__DESCRIPTION OF THE TASK__:
Take the line with "You are a GUI" as the first and the last line of the data as the end. Write out both and every line between exactly, except pictures.

__RECORDED INFORMATION__:

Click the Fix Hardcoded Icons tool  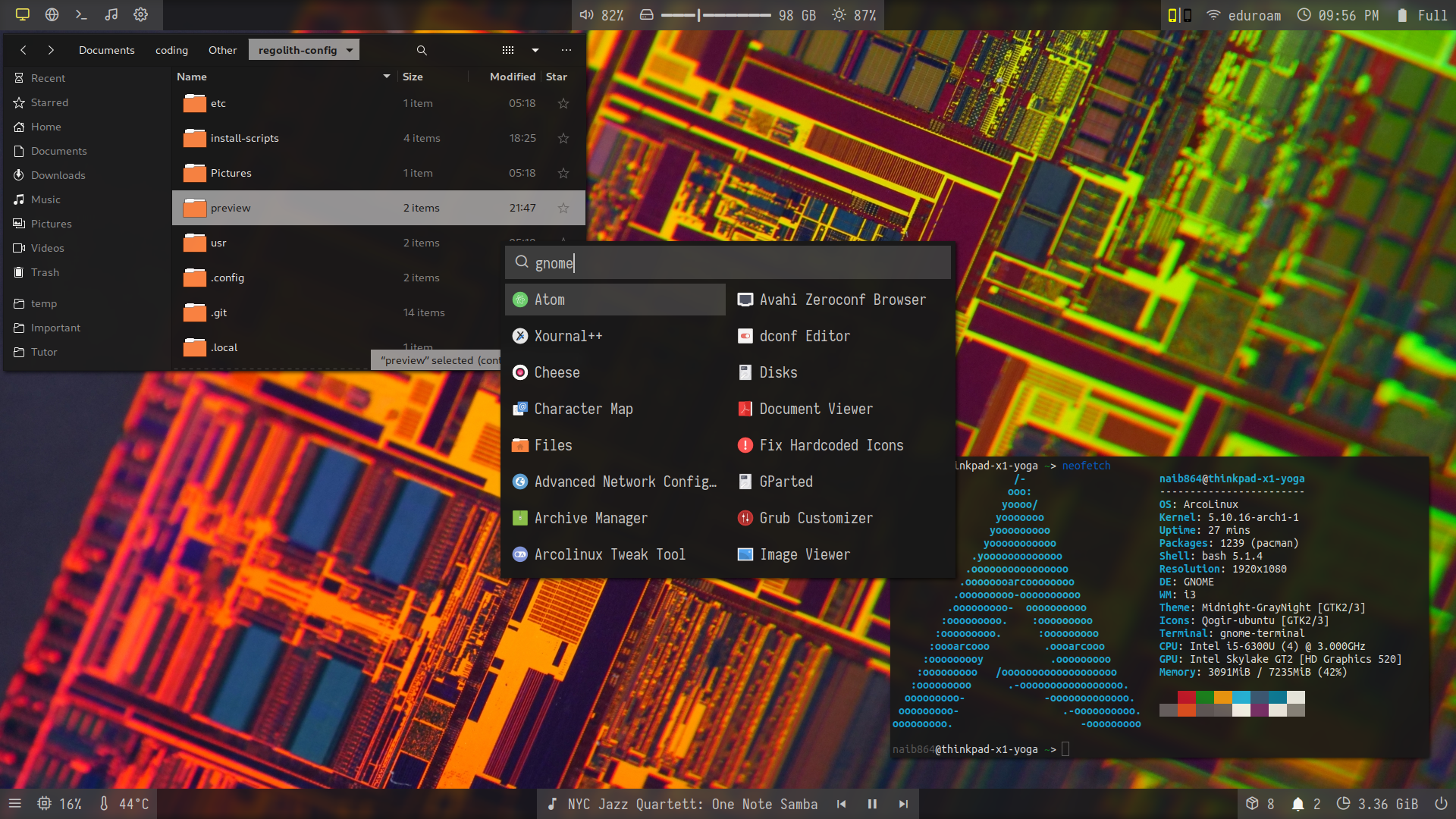point(831,445)
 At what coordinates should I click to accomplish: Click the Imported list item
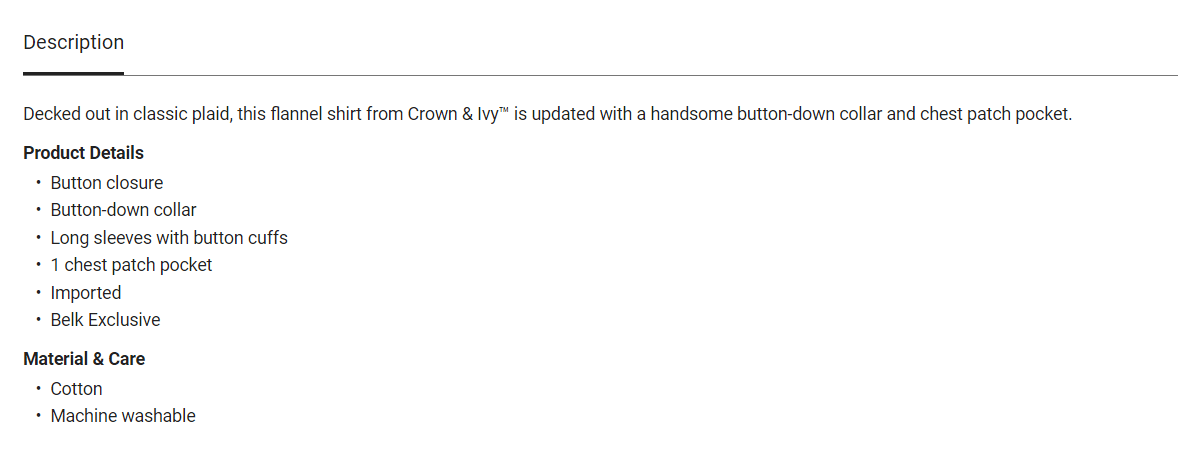pyautogui.click(x=86, y=293)
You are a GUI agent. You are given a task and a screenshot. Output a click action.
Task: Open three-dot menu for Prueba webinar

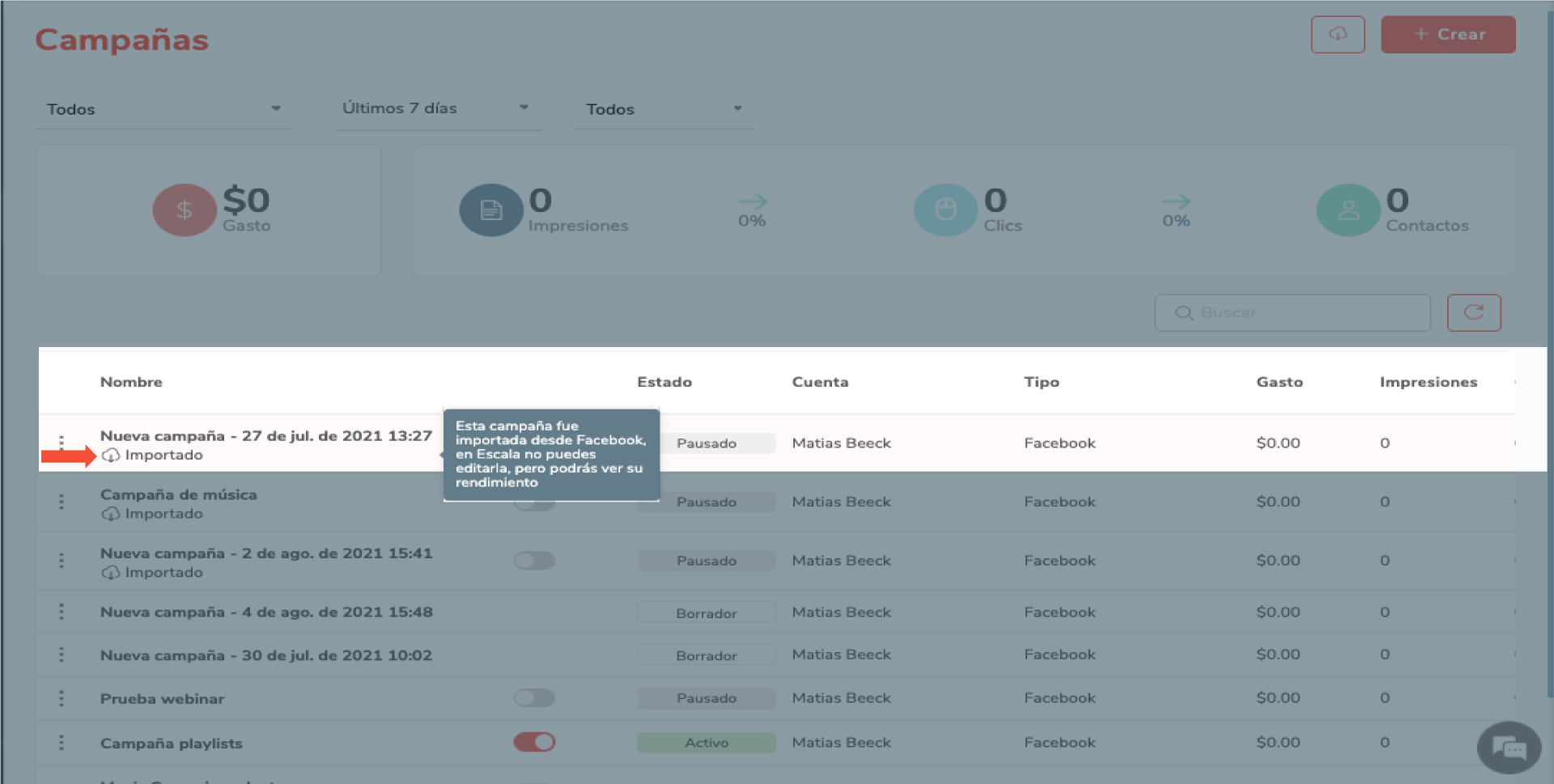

__THE COMPLETED TASK__:
You are a GUI agent. You are given a task and a screenshot. Output a click action.
Task: Open three-dot menu for Prueba webinar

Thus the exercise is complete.